_Source passage_
• • • • •

Tin_Whisker
Member
+1|6735
I searched for RAMDRIVE and iRAM & rocketdrive. 

Gigabyte has a solid state ram drive that holds up to 4GB of RAM.  I'm wondering how much my load times would improve if I bought a ram drive mounted it, throw a BF2 install on it and load the game and maps from there?
[iLL]h8+
Member
+26|6750|Florida
Hey, I did some research on this the other day.  I wouldnt not get it.  The max it can hold is 4gig and with windows fully updated you have only like 400mb left over.  It is not something you want to use at the moment.  The load times on the games were not impressive although it was faster.

Plus you have to turn your computer on every 16 hours or less or you will lose all of your data.  It has a little rechargable battery that you must keep up with.  I dont know, but I wouldnt say this technology is game worthy yet.

I think I saw an article in this months Maximum PC somewhere on page 60-69 i think.

CHeck it out first.
Tin_Whisker
Member
+1|6735
I originally looked into ramdrives several years ago when building a HTPC.  That was going to have windows loaded on the ramdisk.  That device was a rocketdrive from Cenatek and it actuall drew power from the PSU while the computer was off to store files almost indefinetly.  This gigabyte product is something different, in which your right, has a battery.

• • • • •

_What is required_
Write out the forum thread word for word, from "Plus you have" to "game worthy yet.".

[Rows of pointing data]
• • • • •

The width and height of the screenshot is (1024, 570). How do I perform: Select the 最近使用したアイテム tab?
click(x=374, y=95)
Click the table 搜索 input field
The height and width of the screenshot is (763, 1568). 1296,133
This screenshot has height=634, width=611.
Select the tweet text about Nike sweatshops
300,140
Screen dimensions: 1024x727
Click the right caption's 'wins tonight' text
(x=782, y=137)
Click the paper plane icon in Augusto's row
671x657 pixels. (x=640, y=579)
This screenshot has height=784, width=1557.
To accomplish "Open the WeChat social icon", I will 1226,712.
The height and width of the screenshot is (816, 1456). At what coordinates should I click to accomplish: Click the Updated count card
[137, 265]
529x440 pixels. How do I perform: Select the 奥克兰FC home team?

• • • • •

_Full response_
Plus you have to turn your computer on every 16 hours or less or you will lose all of your data.  It has a little rechargable battery that you must keep up with.  I dont know, but I wouldnt say this technology is game worthy yet.